Da er sich mit dieser Hetze fast schon auf Stürmer-Niveau befindet, fällt es Herrn Makejew im Folgenden auch nicht schwer, immer wieder mit Hilfe von Zitaten Anspielungen auf die Verbrechen der NS-Zeit zu bringen und diese dadurch mit der (angeblich) völkermörderischen russischen Kriegsführung im heutigen Ukrainekrieg auf eine Stufe zu stellen. Kein Wunder, dass sich der Journalist und Publizist Richard Herzinger durch diese Rede ermutigt fühlt, in einem Essay die Putin-Hitler-Vergleiche fortzuführen und von einem “Vernichtungskrieg” und einem “Ausrottungsplan” gegen die ukrainische Bevölkerung zu schreiben. Im Sinne von “Wehret den Anfängen” unterstellt Herzinger dem russischen Präsidenten, vor der möglichen Entwicklung zum “Hitler von 1941” zu stehen, wenn man ihm nicht in den Arm falle.
Es fehlen einem die Worte, um sich über diese Verharmlosungen des Nationalsozialismus und die Diffamierung der Russen als Unmenschen, gar Nicht-Menschen angemessen zu empören. Besser ist es, sich noch einmal vor Augen zu führen, was Völkermord und Vernichtungskrieg wirklich bedeuten. Am Karsamstag beging Russland den Tag der Erinnerung an den nationalsozialistischen Genozid an den Sowjetvölkern. Viele dieser im deutschen Namen geschehenen Untaten sind auch den Gutwilligen hierzulande nicht bekannt. Wie auch? Im Geschichtsunterricht und in der etablierten medialen Öffentlichkeit spielen sie kaum eine Rolle.

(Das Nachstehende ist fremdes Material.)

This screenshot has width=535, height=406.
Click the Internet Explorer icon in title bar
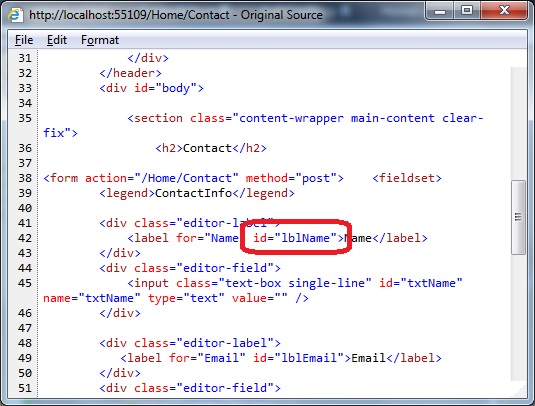coord(15,15)
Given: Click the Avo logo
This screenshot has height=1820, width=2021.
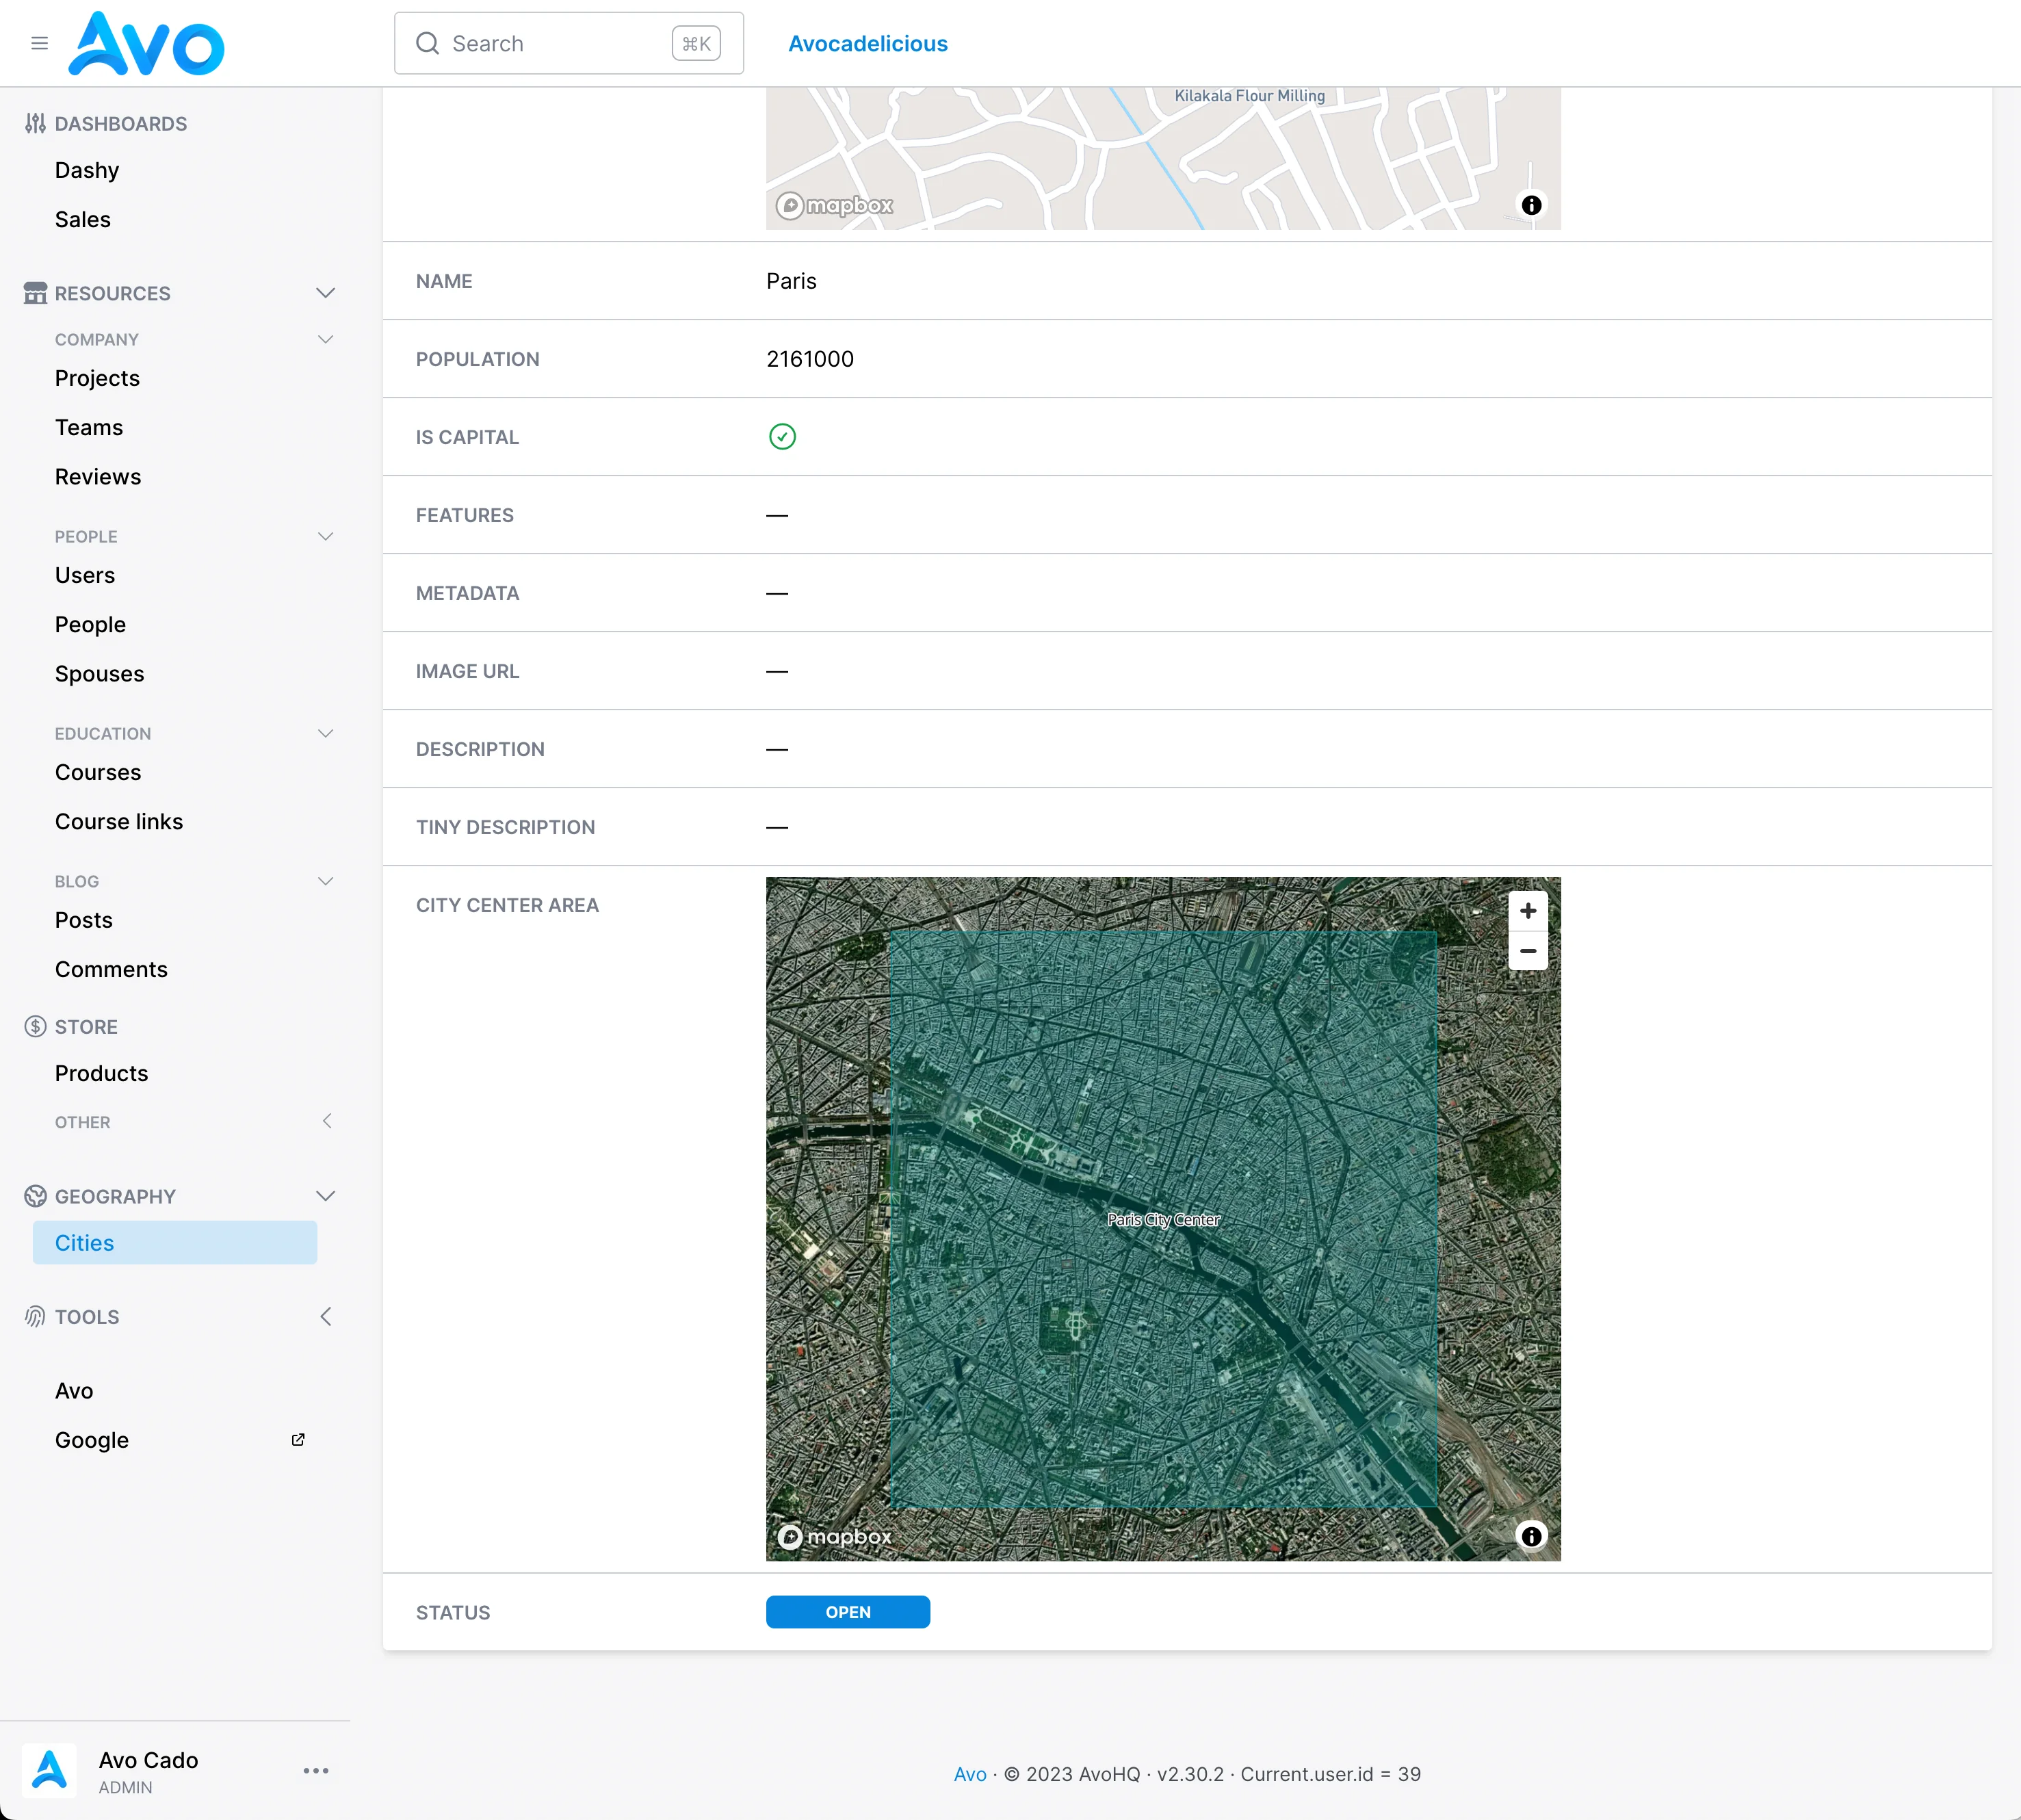Looking at the screenshot, I should click(146, 43).
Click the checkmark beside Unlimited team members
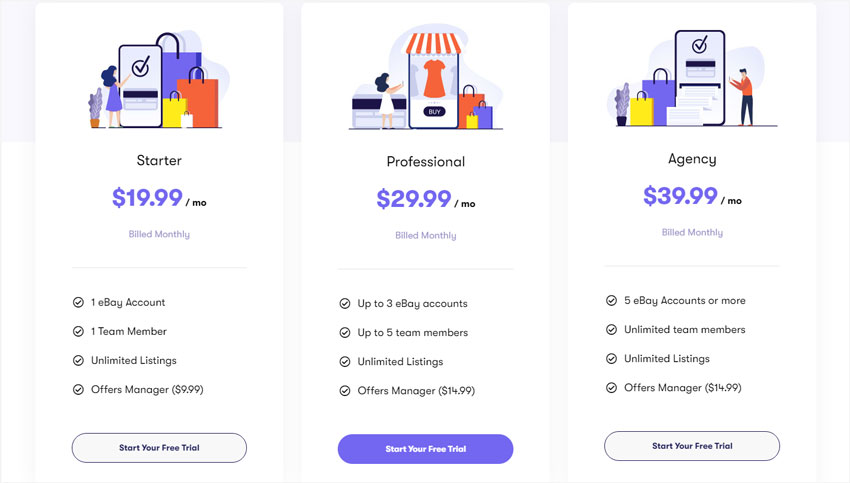 point(611,330)
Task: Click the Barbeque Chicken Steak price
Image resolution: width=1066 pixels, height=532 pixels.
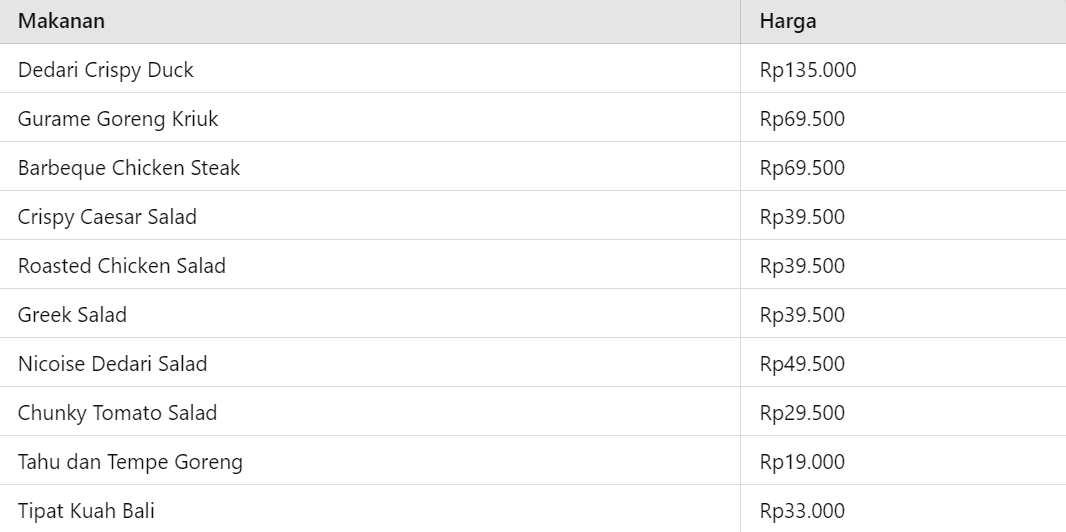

Deshalb sei hier der Kindermord von Chozum bzw. Khatsun in der russischen Region Brjansk stellvertretend vorgestellt. Nach einem Partisanenüberfall auf deutsche Soldaten besetzte die Wehrmacht im Herbst 1941 das Dorf und erschoss alle Erwachsenen, derer man habhaft werden konnte – ohne jede Prüfung der individuellen Verantwortlichkeit. Und jetzt kommt das, was einen erst recht erschaudern lässt: Da man die Kinder der Erschossenen “sich nicht selbst überlassen wollte”, erschossen die Deutschen im Anschluss auch noch die 60 überlebenden Kinder des Dorfes. Die Formulierung im Wehrmachtsbericht lässt durchscheinen, dass man sich dabei noch human vorkam. Das, meine Herren Makejew und Herzinger, ist Völkermord! Das ist Vernichtungskrieg! Und vernichtete Dörfer wie Khatsun gibt es viele in der Region Brjansk.
Glühende Verfechter des ukrainischen Freiheitskampfes geraten häufig in Rage, wenn man sie auf die neobanderistischen Tendenzen in der heutigen Ukraine anspricht. Russlands Kriegsziel einer Entnazifizierung der Ukraine sei eine böswillige Verleumdung der ukrainischen Verteidiger. Aber warum reden dann Botschafter und “Präsident” einem derart monströsen Hass auf Russen das Wort? In einem hetzerischen Ton, wie man ihn in Deutschland seit Jahrzehnten nicht mehr gehört hat? Und was bedeutet es für die angebliche Entnazifizierung Deutschlands, wenn man im Jahr 2025 diesen Tonfall wieder goutiert?